La radioactivité modifie la couleur des diamants naturels, pour le bonheur des faussaires. Source constante d’énergie, elle alimente les missions spatiales depuis Apollo jusqu’aux robots martiens. Elle se fait «mouchard des mers» en traquant les rejets des usines. Elle piège les séquences d’ADN recherchées par les biologistes. Par son rayonnement destructeur, elle réduit les tumeurs cancéreuses, et ce dès 1925. Elle dévoile nos activités cérébrales en 3D (tomographie). Elle démasque des faux en peinture grâce au «pic de la bombe», celui du taux de carbone 14 dans l’air en 1965. Et elle a même stérilisé une momie (Ramsès II).
Les radioéléments peuvent provoquer des lésions graves aux organismes, notamment en cas d’ingestion ou d’inhalation. Certains se fixent sur leur organe préféré, comme l’iode 131 sur la thyroïde. Et de façon plus sournoise, ils bousculent l’ADN des cellules, entraînant un risque de cancer d’autant plus haut que la dose reçue est intense.
Nous sommes tous plongés en permanence dans une soupe de radioactivité naturelle provenant des rayons cosmiques de l’espace, des radioéléments de l’écorce terrestre, de l’air, de l’eau et des aliments.
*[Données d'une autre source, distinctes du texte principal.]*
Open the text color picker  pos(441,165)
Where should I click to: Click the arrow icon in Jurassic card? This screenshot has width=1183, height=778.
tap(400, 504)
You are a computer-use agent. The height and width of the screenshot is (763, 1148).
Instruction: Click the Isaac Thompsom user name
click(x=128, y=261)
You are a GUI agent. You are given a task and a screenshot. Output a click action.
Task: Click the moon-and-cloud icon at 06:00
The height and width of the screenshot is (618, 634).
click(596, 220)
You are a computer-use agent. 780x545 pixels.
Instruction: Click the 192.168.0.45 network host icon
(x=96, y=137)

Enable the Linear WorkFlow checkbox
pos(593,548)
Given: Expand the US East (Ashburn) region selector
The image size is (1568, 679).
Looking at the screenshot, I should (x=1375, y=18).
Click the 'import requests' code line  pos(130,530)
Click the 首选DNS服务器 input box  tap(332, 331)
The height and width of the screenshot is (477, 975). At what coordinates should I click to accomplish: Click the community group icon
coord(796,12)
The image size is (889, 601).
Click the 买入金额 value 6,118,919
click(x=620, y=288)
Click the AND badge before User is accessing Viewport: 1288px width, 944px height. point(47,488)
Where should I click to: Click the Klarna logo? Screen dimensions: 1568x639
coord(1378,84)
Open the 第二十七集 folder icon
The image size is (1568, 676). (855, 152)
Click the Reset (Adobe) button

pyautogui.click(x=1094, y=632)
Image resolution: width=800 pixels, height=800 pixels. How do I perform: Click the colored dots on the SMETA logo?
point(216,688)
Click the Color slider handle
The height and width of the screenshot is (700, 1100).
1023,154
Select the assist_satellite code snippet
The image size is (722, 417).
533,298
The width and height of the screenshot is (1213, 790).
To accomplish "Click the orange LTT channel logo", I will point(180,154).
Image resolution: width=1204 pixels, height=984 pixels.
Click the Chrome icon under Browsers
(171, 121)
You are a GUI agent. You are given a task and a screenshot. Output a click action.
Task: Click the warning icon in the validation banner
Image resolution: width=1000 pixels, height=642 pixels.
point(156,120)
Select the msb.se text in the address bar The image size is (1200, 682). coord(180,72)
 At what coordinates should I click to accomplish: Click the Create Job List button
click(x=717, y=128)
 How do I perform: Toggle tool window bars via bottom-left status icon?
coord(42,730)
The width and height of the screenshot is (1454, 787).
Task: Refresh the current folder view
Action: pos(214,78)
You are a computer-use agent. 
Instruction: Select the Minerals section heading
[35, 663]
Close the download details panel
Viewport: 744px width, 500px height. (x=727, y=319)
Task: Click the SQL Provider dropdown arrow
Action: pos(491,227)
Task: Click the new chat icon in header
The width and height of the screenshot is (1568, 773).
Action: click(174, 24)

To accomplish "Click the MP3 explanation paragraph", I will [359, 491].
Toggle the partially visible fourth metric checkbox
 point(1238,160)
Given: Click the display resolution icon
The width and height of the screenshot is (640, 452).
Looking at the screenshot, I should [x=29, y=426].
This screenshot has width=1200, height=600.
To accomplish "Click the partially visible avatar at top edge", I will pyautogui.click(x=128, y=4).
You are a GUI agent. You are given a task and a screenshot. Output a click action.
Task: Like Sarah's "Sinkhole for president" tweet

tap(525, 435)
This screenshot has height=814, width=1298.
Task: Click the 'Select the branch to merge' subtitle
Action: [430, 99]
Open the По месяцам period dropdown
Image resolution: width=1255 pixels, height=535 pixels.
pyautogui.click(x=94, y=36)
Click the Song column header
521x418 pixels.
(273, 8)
Le radon, descendant gazeux de l’uranium, émane du sol ; il est la deuxième cause de cancer du poumon après le tabac.
Les essais nucléaires du XXe siècle ont engendré des radioéléments encore présents sur le globe. Les vents qui viennent du Sahara sont porteurs de césium 137. L’auteure relate en détails les accidents de Tchernobyl et de Fukushima. En France métropolitaine, toutes ces retombées sont largement en deçà des normes.
Les déchets radioactifs des centrales nucléaires les plus problématiques sont les «actinides mineurs», car non recyclables, non transmutables, à haute activité, et à longue durée de vie, que l’auteure ne chiffre pas (il s’agit de milliers d’années). Mais elle avertit : «Ils constituent une réelle menace pour l’humanité». La seule solution est d’enfouir profondément ces déchets dans le sol. C’est ce que l’on envisage de faire dans le nord de la France.
Lorsque l’on referme ce livre, on a le sentiment d’avoir fait le tour de la question. Les informations sont claires et factuelles, selon la devise annoncée en préface : «ni apologie, ni condamnation». Chaque chapitre est prolongé d’une bibliographie «pour aller plus loin». L’approche historique régulière et l’ouverture sur de multiples disciplines scientifiques renforcent l’intérêt de l’ouvrage.